**STATED GOAL:**
Extract every row below that contains the string "stretch". The match is case-sensitive.

++++

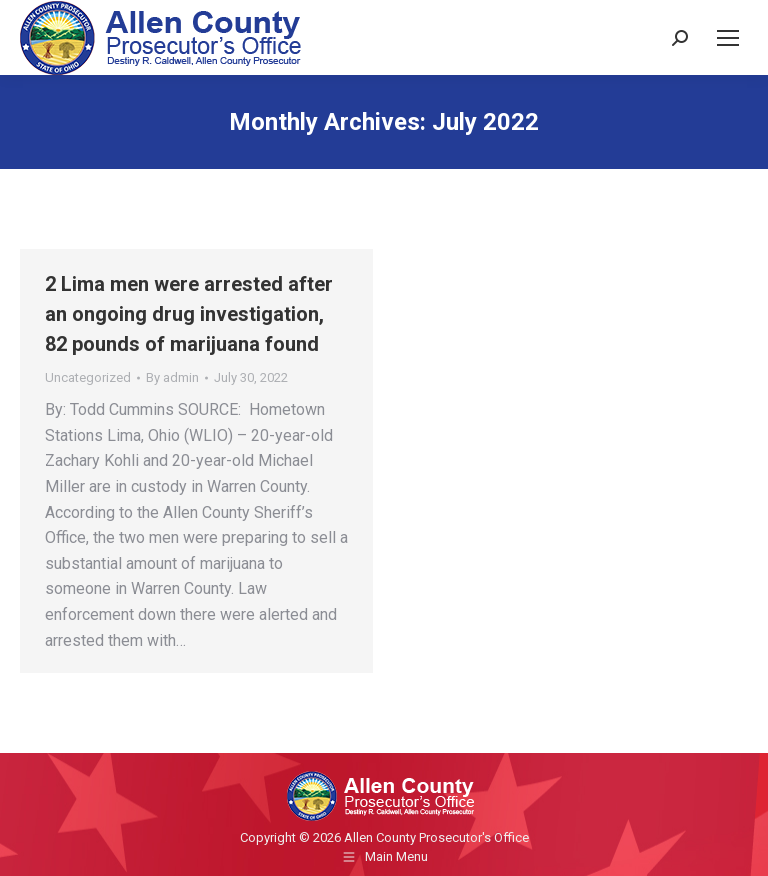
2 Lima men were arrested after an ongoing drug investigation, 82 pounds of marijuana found (189, 314)
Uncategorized (88, 377)
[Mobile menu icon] (728, 38)
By (172, 377)
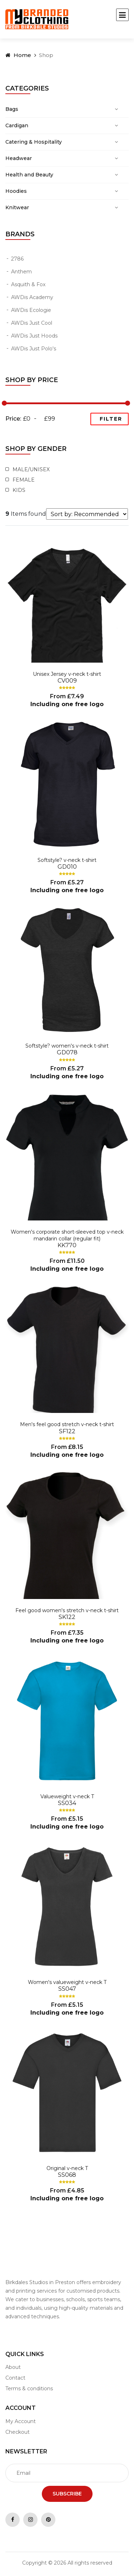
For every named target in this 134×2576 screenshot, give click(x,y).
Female (22, 479)
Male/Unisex (29, 469)
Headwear (18, 158)
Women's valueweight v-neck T (67, 1982)
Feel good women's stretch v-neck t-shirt (67, 1610)
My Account (20, 2421)
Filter (111, 419)
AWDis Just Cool (31, 323)
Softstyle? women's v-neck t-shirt (67, 1046)
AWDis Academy (32, 297)
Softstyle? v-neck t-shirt (67, 860)
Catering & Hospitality (33, 142)
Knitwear (17, 207)
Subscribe (67, 2493)
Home (18, 55)
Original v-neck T (67, 2168)
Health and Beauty (29, 174)
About (13, 2367)
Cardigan (16, 125)
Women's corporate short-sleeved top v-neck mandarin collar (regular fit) (67, 1235)
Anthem (21, 271)
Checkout (17, 2432)
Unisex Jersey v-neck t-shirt (67, 674)
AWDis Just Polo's (33, 348)
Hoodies (16, 191)
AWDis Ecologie (31, 310)
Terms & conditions (29, 2388)
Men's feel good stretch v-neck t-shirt (67, 1424)
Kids (17, 490)
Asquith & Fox (28, 284)
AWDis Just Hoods (34, 336)
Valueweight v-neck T (67, 1796)
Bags (11, 109)
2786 (17, 259)
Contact (15, 2378)
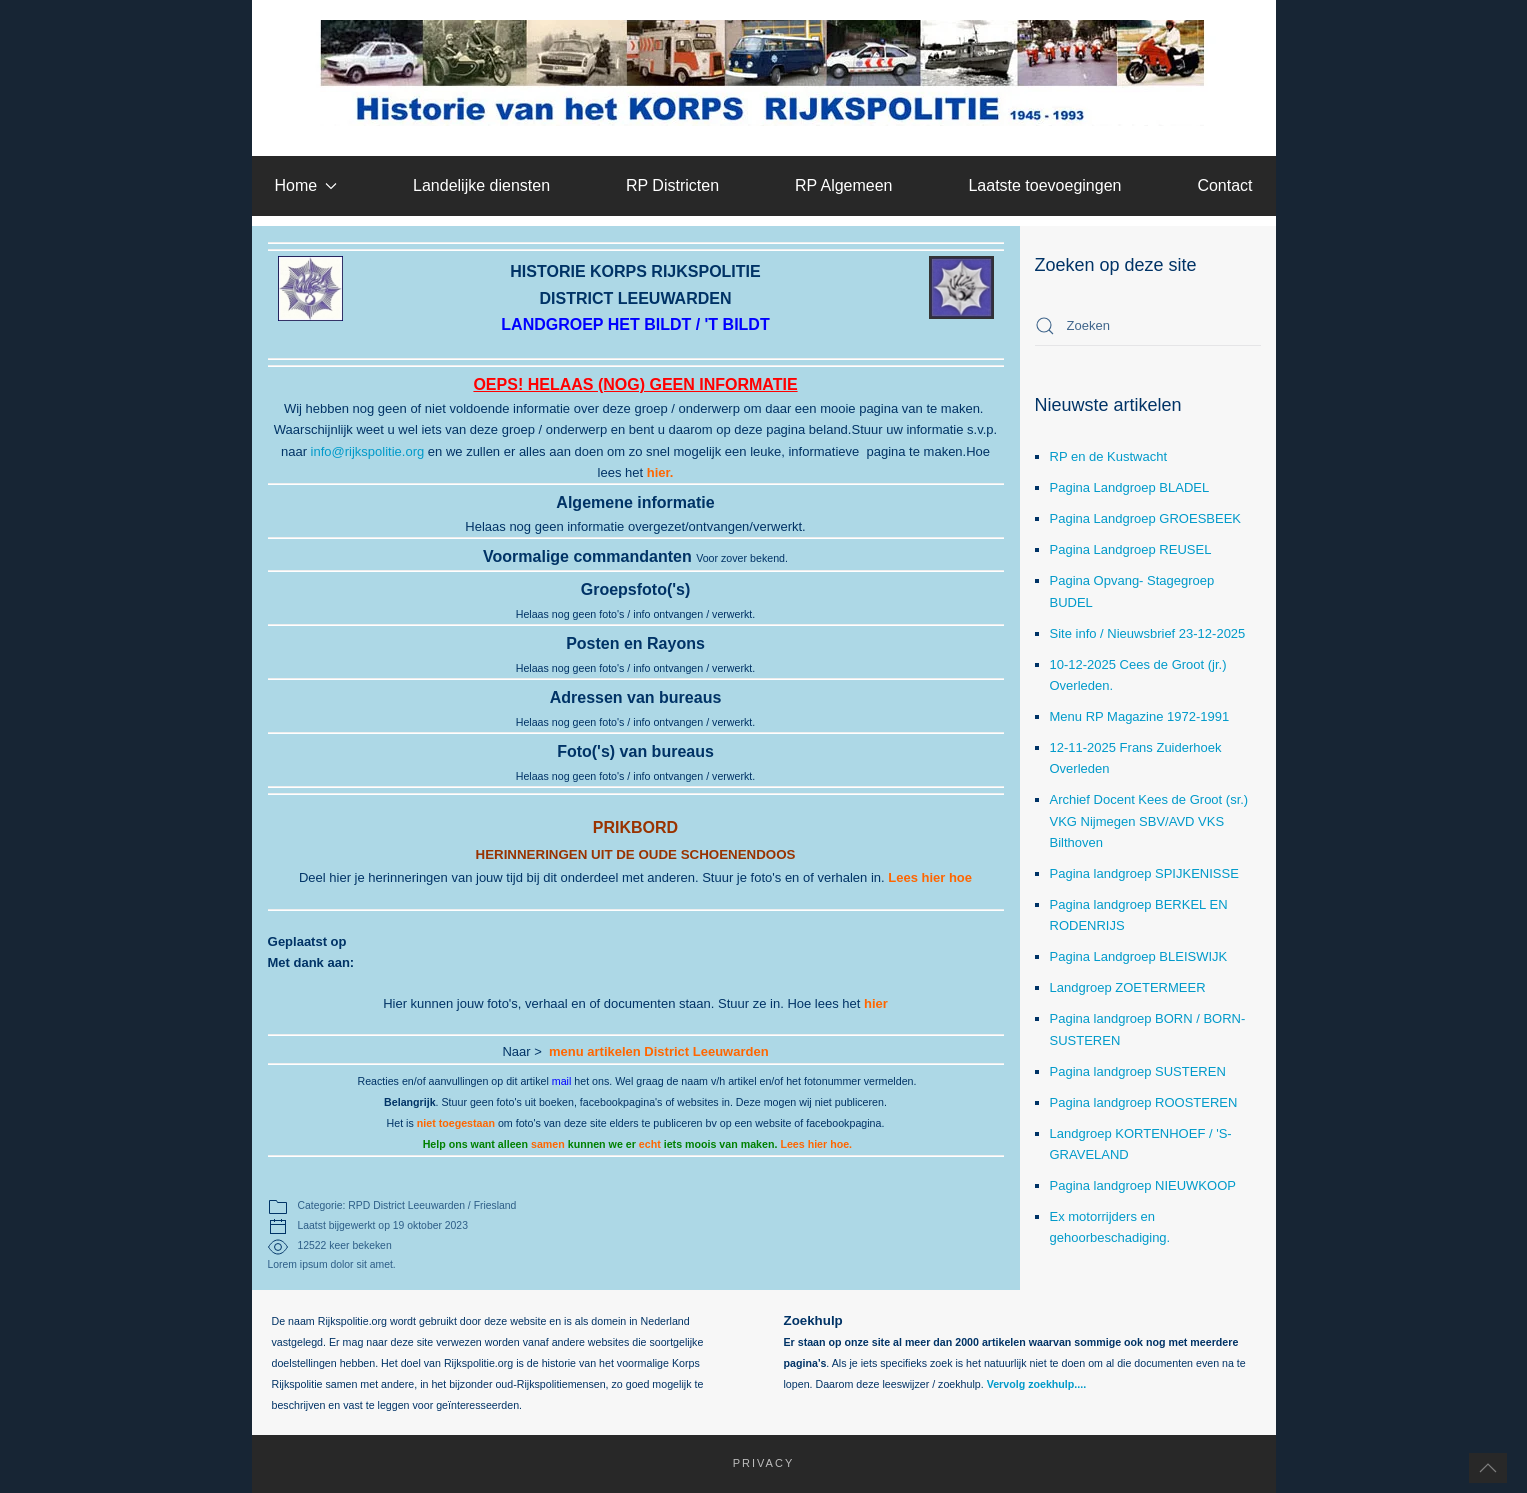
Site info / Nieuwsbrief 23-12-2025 (1148, 633)
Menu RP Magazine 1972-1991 (1140, 716)
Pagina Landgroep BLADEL (1130, 487)
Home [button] (305, 185)
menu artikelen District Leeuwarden (659, 1051)
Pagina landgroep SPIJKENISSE (1144, 873)
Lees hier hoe (930, 877)
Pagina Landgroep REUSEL (1131, 549)
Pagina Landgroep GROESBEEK (1146, 518)
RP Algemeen (844, 185)
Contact (1224, 185)
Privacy (752, 1463)
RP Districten (672, 185)
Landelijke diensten (481, 185)
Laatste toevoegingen (1044, 185)
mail (562, 1081)
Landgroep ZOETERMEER (1128, 987)
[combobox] (1148, 326)
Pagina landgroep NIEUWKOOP (1143, 1185)
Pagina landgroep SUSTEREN (1138, 1071)
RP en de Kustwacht (1109, 456)
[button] (1488, 1468)
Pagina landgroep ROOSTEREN (1144, 1102)
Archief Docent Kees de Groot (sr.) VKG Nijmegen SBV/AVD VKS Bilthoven (1149, 820)
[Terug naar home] (763, 73)
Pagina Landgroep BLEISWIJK (1139, 956)
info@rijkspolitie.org (368, 451)
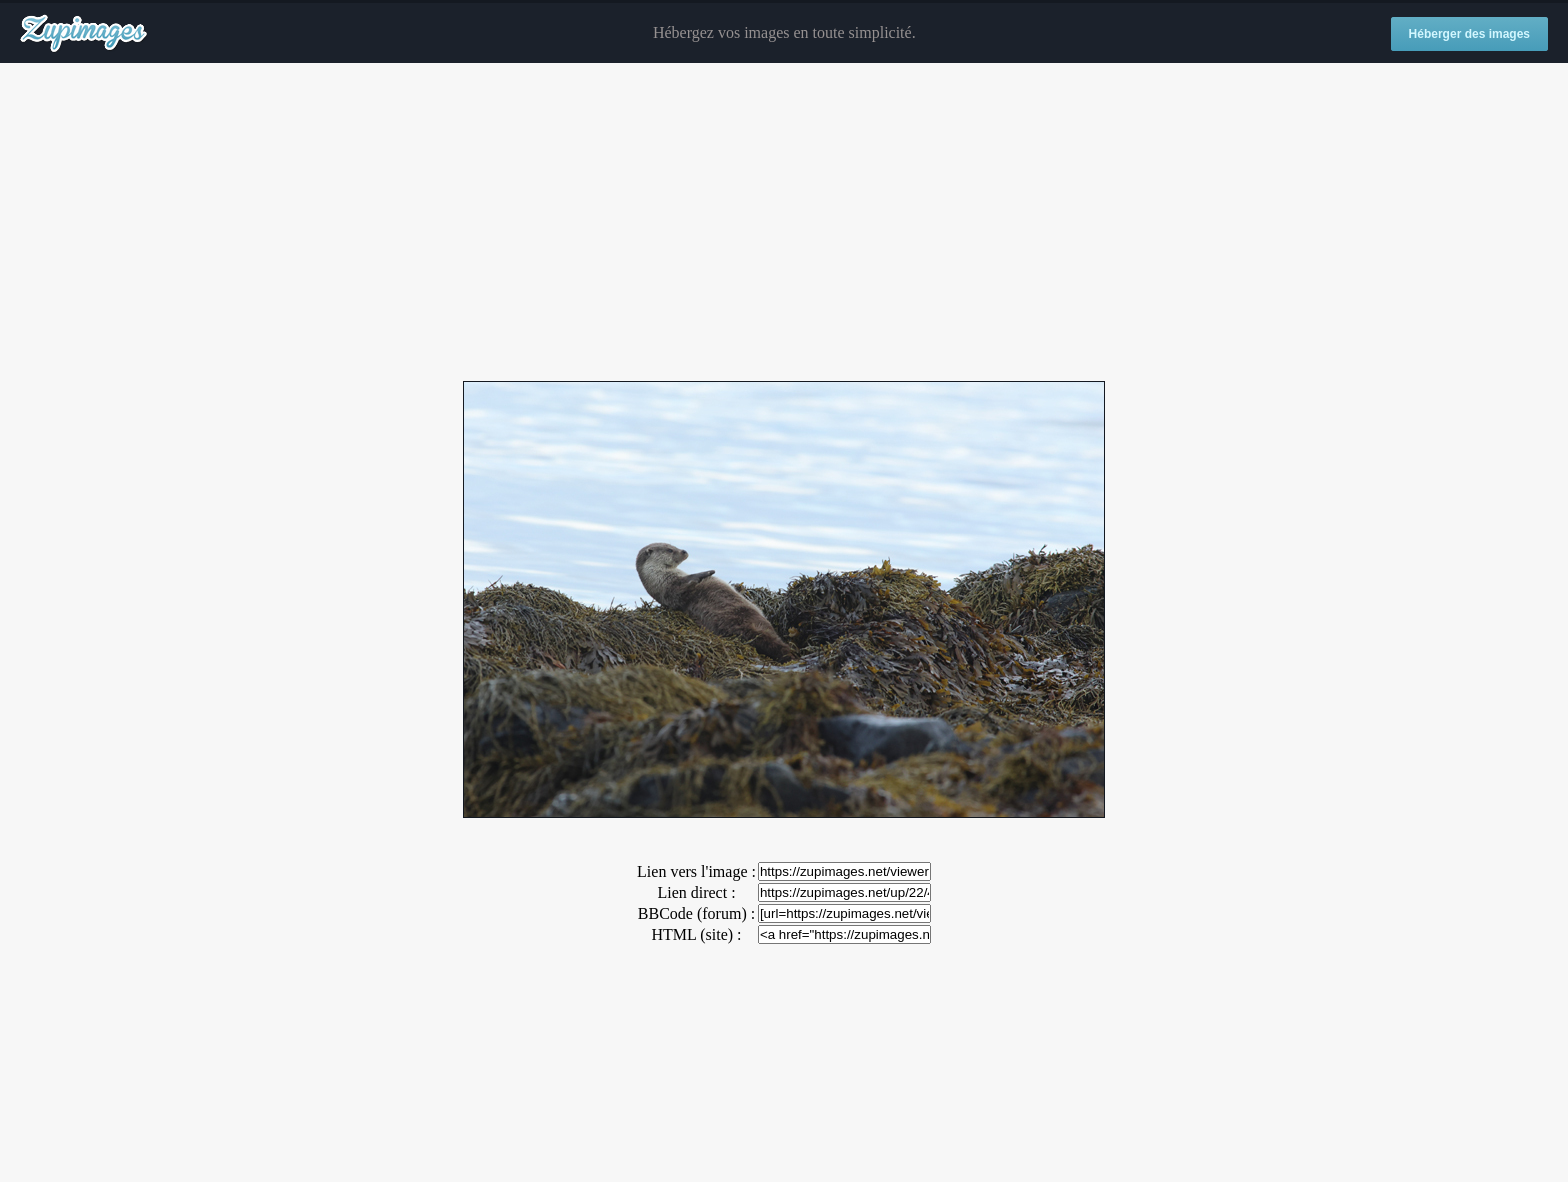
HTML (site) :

++++

**RESULT OF THIS TASK:**
Feel good women's stretch v-neck t-shirt (67, 1610)
Men's feel good stretch v-neck t-shirt (67, 1424)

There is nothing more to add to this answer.